**WHAT YOU SHOULD DO:**
Lines that contain the string "will" are the ones to list; copy all of them from the records.
### AVAILABLE DATA
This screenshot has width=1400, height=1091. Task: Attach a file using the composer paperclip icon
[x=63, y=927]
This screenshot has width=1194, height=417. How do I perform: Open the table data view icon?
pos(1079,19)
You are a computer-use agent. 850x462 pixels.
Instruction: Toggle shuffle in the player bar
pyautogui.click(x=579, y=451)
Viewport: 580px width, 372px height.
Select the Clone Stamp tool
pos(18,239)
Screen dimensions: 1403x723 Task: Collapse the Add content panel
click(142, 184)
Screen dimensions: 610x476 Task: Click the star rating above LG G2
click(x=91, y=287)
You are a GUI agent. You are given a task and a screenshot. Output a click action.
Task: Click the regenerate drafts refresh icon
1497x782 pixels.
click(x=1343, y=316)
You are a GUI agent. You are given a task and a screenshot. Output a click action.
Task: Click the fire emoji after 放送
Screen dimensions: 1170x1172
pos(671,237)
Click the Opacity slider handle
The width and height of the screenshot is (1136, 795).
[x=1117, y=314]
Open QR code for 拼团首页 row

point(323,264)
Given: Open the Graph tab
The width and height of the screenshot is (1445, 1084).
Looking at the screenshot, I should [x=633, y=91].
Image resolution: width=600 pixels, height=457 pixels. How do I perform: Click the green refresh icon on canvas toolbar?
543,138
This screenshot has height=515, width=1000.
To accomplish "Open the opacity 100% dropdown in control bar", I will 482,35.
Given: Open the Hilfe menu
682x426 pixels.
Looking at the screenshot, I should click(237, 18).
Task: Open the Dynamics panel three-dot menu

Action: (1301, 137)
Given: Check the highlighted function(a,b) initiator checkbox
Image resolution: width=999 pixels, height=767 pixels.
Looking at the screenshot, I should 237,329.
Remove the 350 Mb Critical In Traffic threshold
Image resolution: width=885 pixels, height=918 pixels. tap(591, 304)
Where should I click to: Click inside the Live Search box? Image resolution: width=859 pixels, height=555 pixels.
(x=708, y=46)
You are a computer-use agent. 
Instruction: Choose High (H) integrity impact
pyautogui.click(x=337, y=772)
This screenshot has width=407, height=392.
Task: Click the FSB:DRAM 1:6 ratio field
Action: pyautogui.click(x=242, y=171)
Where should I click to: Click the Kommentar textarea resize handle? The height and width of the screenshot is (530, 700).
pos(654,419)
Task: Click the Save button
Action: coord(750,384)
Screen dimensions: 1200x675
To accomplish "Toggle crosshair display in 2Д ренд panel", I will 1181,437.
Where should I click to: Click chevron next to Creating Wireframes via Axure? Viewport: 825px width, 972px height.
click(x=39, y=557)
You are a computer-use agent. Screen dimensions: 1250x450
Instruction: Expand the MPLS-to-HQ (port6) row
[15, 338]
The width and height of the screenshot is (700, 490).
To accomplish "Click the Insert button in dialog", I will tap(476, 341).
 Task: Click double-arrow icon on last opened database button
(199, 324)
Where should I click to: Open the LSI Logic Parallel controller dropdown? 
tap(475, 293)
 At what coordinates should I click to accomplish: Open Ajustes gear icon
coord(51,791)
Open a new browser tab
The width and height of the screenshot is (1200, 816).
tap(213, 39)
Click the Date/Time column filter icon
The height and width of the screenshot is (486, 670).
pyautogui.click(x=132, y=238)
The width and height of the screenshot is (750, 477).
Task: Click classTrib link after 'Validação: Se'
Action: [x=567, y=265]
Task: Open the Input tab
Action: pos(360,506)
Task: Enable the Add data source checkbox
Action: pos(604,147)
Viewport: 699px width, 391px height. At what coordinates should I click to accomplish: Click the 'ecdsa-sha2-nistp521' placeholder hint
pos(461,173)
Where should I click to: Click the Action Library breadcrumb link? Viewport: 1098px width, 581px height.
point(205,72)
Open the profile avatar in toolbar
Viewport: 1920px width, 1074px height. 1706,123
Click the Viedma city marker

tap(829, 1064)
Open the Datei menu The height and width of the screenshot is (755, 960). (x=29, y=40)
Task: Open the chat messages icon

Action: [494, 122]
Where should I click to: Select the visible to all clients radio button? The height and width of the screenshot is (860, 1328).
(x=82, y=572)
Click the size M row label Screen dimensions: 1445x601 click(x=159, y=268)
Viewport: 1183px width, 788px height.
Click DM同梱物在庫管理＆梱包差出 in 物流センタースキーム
######
**ANSWER:**
To accomplish "Open the opacity 100% dropdown in control bar", I will 482,35.
To accomplish "Toggle crosshair display in 2Д ренд panel", I will 1181,437.
To accomplish "Click the Insert button in dialog", I will tap(476, 341).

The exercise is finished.